# DD's wedding quilt!



## ginnie5 (Jul 15, 2003)

All I have to do is actually sew the binding on....got it pinned on earlier in the week and haven't had time to touch it since.


----------



## housewife (Mar 16, 2006)

Wow It looks wonderful. You should be so proud it is a true work of art. I'm sure she will love it.


----------



## aviaX2 (Jun 19, 2013)

Beautiful.


----------



## Ruby (May 10, 2002)

Ohhh! that is very pretty.


----------



## PonderosaQ (Jan 12, 2004)

That is simply stunning. You did a wonderful job. What a fantastic wedding gift for your daughter and her husband.


----------



## Tinker (Apr 5, 2004)

It is lovely!

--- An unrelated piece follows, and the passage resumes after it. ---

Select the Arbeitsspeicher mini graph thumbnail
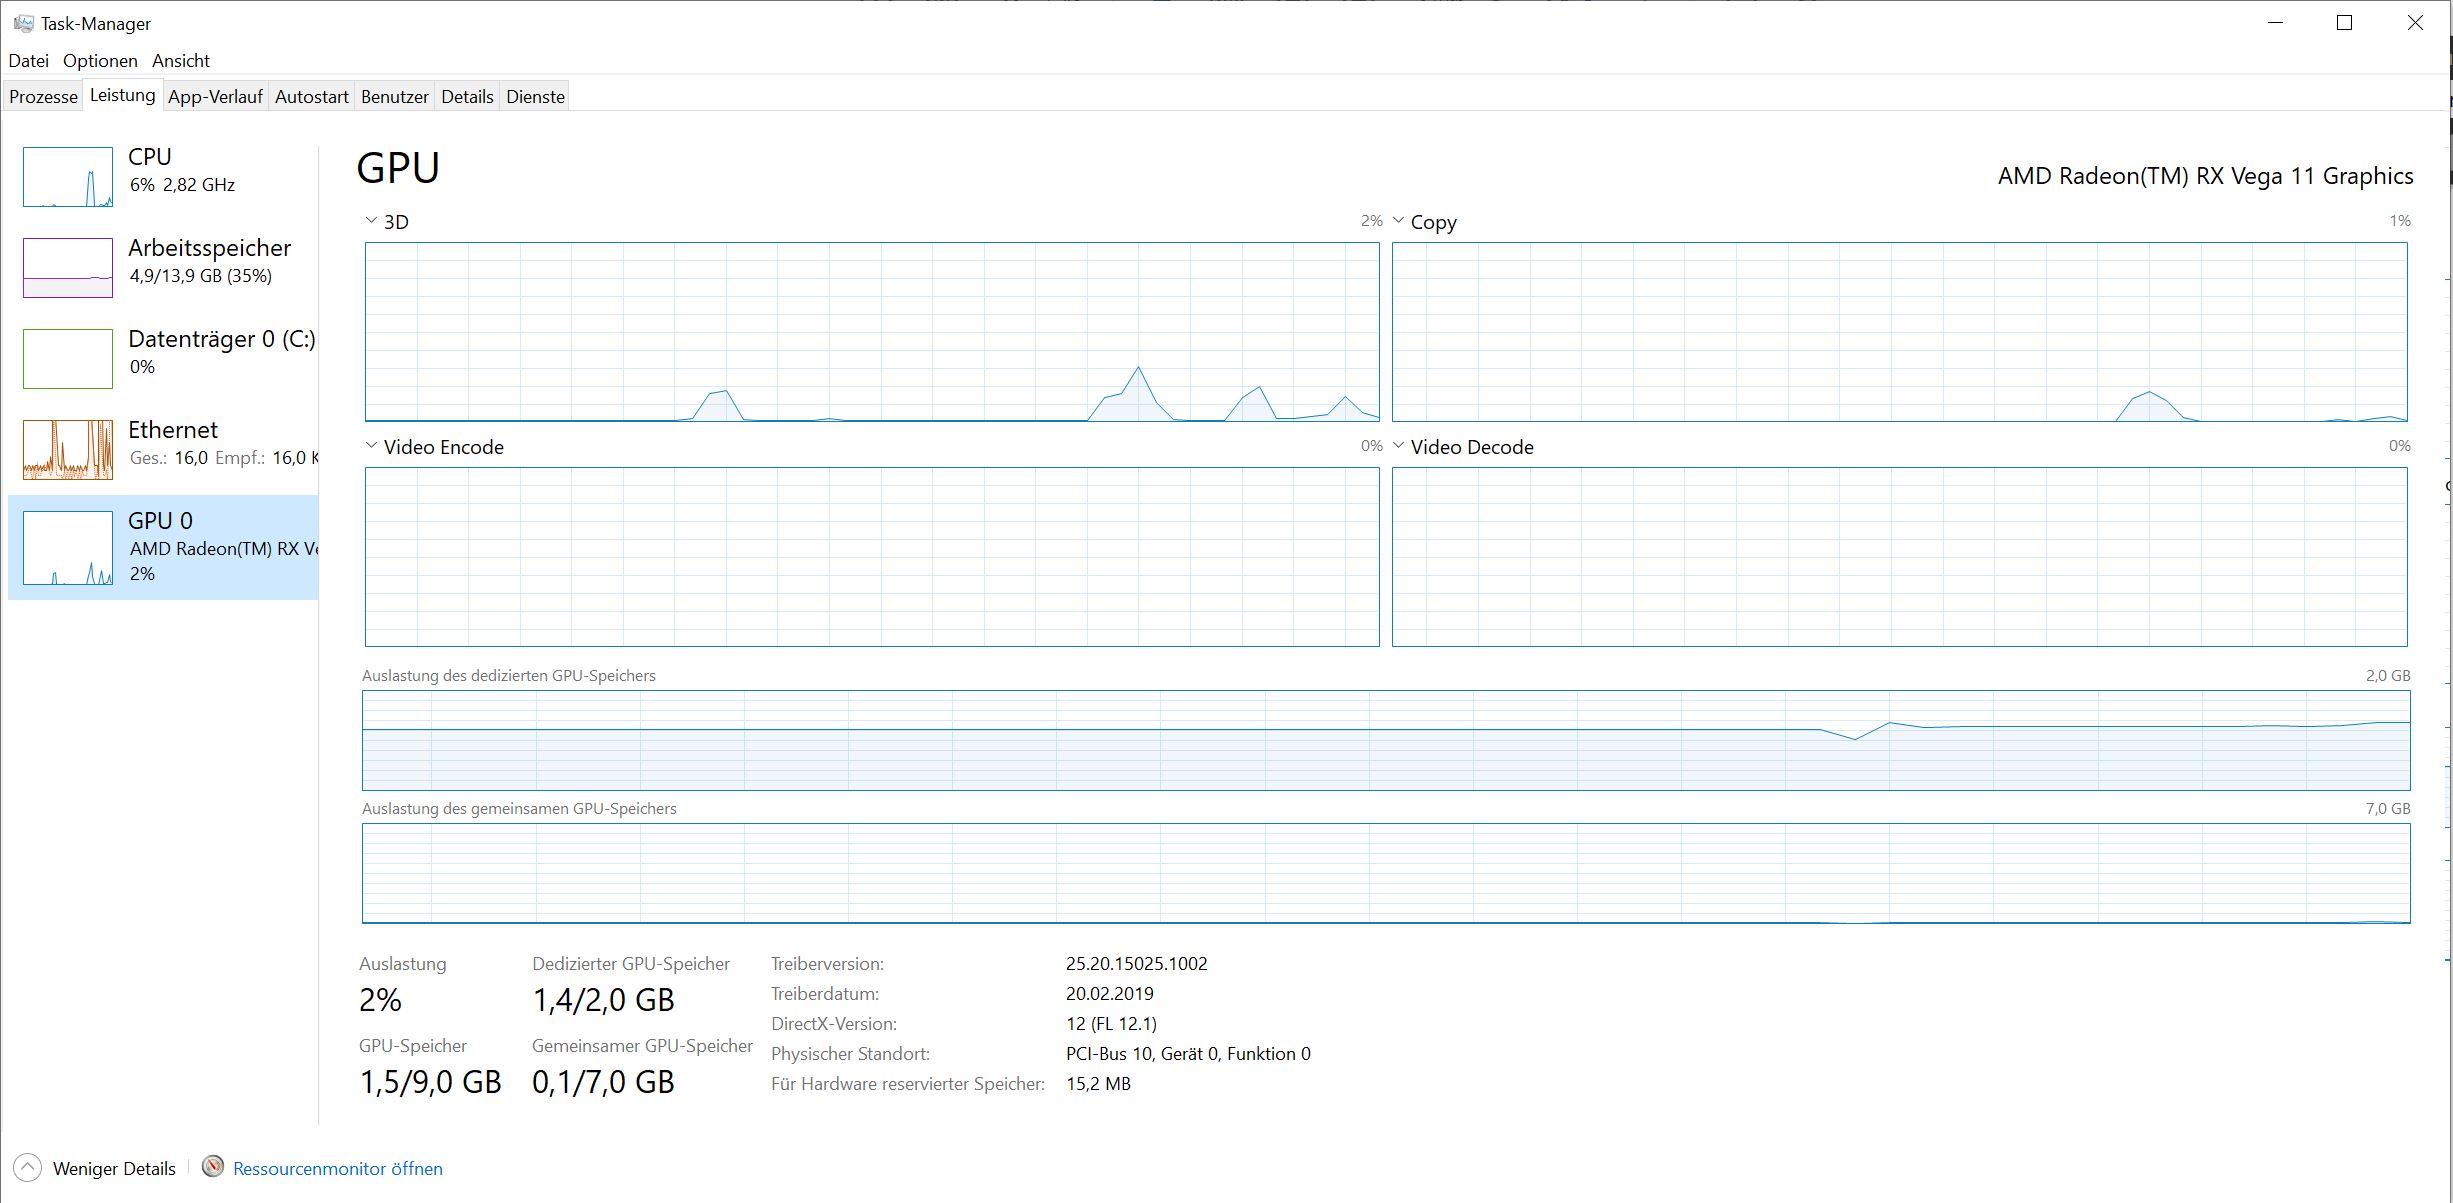2453x1203 pixels. click(68, 268)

Has she seen it yet?


----------



## Belfrybat (Feb 21, 2003)

That is one of the most stunning quilts I've ever seen. I love the colours and the design. Way to go!


----------



## Macybaby (Jun 16, 2006)

I also love the colors - very, very nice!


----------



## ginnie5 (Jul 15, 2003)

She saw it as a top....but not since there has been any quilting done on it or the borders added. Makes a huge difference in it I think. And thank you! I've put 6 months of sewing and lots of time planning into this one. I still know every single mistake in it but I'm trying to remember it will never be perfect and that's ok.


----------



## Molly Mckee (Jul 8, 2006)

Very, very nice. I am sure your DD will love it for years to come!


----------



## DW (May 10, 2002)

and I LOVE the colors!


----------



## BKB HOMESTEAD (Mar 25, 2013)

Absolutely beautiful! You did a great job! Who wouldn't love a gift like that! Did you do it on a machine or all by hand? Either way, what a work of art! I have 4 quilt tops all finished, but seem to hit a dead end when I get to that point! One of these days everyone will have a quilt!


----------



## ginnie5 (Jul 15, 2003)

I did handquilting in the plain squares. There are seahorses, dolphins, shells, and several other designs that I quilted in them. Then I stitched in the ditch along the rows. The batting I used was up to 10" between but it's quilted more than that.


----------



## DoxieMom (Feb 2, 2007)

Gorgeous! Absolutely gorgeous! She is going to cherish it! :kiss:


----------



## BusyBees2 (Dec 10, 2004)

What a wonderful color scheme! And all well coordinated and blended together. She'll love it!


----------



## HorseMom (Jul 31, 2005)

So beautiful!
Heidi


----------



## Macybaby (Jun 16, 2006)

is there any "standard" about where to put the wedding info? I'm going to finish up a few wedding quilts that my Mom had started for several of my sisters, and never finished.


----------



## ginnie5 (Jul 15, 2003)

I asked on another board and everyone says a bottom corner...most choose right. I had special labels made for this one and the next one though and almost hate to put them on the bottom.


----------



## Macybaby (Jun 16, 2006)

my plan is to actually quilt it along the border. With the idea that if you just glanced, you might not realize what was there - but when looking close you can make out the information.


----------